2. Kepedulian Sosial Dalam Bentuk Zakat
Ibadah puasa ramadhan berfungsi sebagai tazkiyatun nafs yaitu mensucikan jiwa dan zakat fitrah berfungsi sebagai tazkiyatul badan yaitu mensucikan badan. Maka setelah selesai ibadah puasa dan menunaikan zakat, seorang muslim akan kembali kepada fitrohnya yaitu suci jiwanya dan suci badannya. Dengan adanya zakat bisa menolong orang yang membutuhkan, sehingga ketika terjadi perayaan idul fitri semua umat Islam bisa merasakan bahagia tanpa ada yang susah yang di sebabkan karena makanan. Zakat juga bisa menolong mereka untuk menuju situasi kehidupan yang mulia jika mereka lemah. Zakat melindungi seseorang dari penyakit fakir serta bisa melindungi negara dari ketidakmampuan dan kelemahan.
3. Mensucikan Diri dari Sifat Kikir dan Bakhil
Membiasakan orang mukmin untuk memberi dan agar bersifat dermawan supaya tidak hanya memeberi sebatas pada zakat. Namun berpartisipasi sebagai kewajiban sosial. Dan agar bersyukur terhadap nikmat harta.
4. Saling Memaafkan dan Silaturrahim
Dari Imam Ibnu ‘Asakir meriwayatkan hadits bahwa nabi ﷺ bersabda: pasti kecintaan Allah terlimpah kepada orang yang marah, lalu ia bermurah hati memaafkan. Bahkan dalam riwayat yang lainnya Rasulullah ﷺ bersabda: siapa saja yang dapat menahan amarahnya, padahal ia mampu melampiaskan amarahnya itu, niscaya Allah akan memenuhi hati orang tersebut dengan ketenangan dan iman.
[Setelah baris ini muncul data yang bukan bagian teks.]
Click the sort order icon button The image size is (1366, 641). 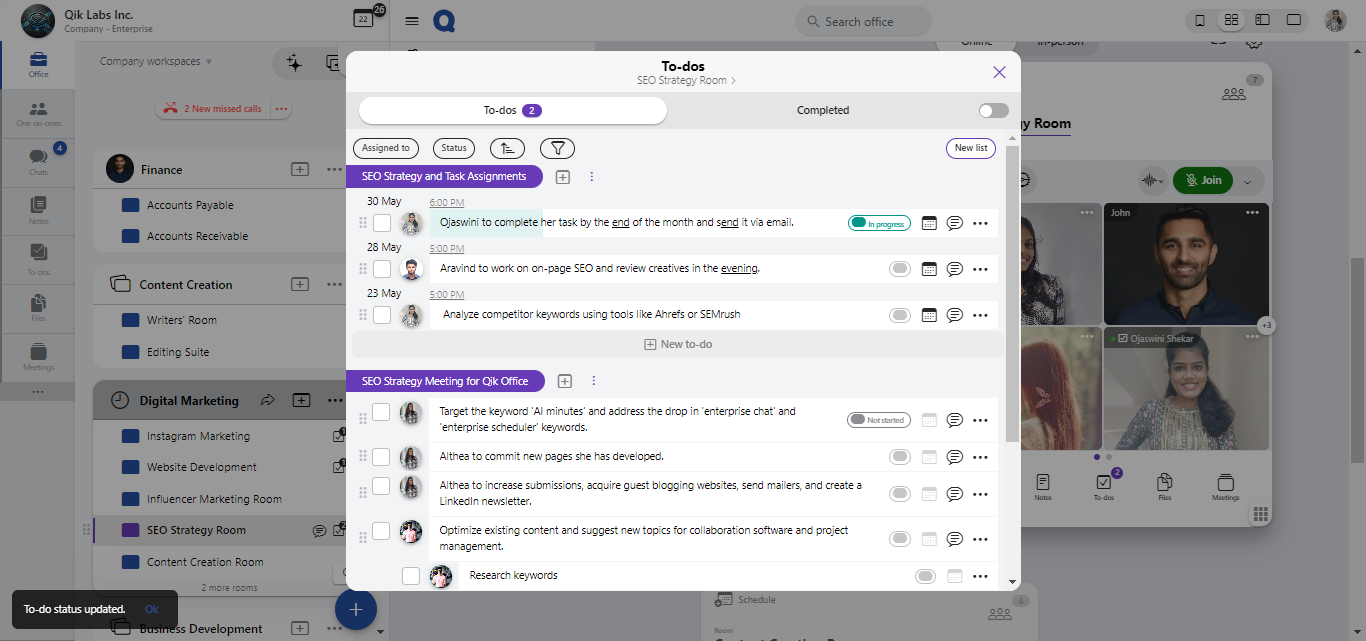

Dari Abu Hurairah berkata Rasulullah ﷺ bersabda: dan siapa saja yang beriman kepada Allah dan hari akhir, maka hendaklah ia menyambung persaudaraannya.
5. Mendapatkan Ampunan dari Allah
Dari Ibnu Mas’ud Ra Rasululllah ﷺ bersabda: apabila mereka berpuasa bulan ramadhan dan keluar untuk menunaikan sholat ‘ied, maka Allah Ta’ala berfirman: hai para malaikatku, tiap-tiap orang yang beramal/bekerja, mencari/mengharapkan pahalanya/upahnya, dan para hambaku yang sama berpuasa di bulan ramadhan dan keluar menunaikan sholat hari raya, juga mengharapkan pahalanya. Maka oleh karena itu saksikanlah, bahwa sesungguhnya aku telah mengampuni mereka.
Huwallahu A’lam Bi Showab.
Referensi
1. Wahbah Zuhaili, “Mausu’ah Fiqhil Islami Wa Qodhoyal Mu’asiroh”, Jilid 2, PT. Dar Al-Fikr, Beirut Libanon, hl. 322-324, 326-327, 643-645.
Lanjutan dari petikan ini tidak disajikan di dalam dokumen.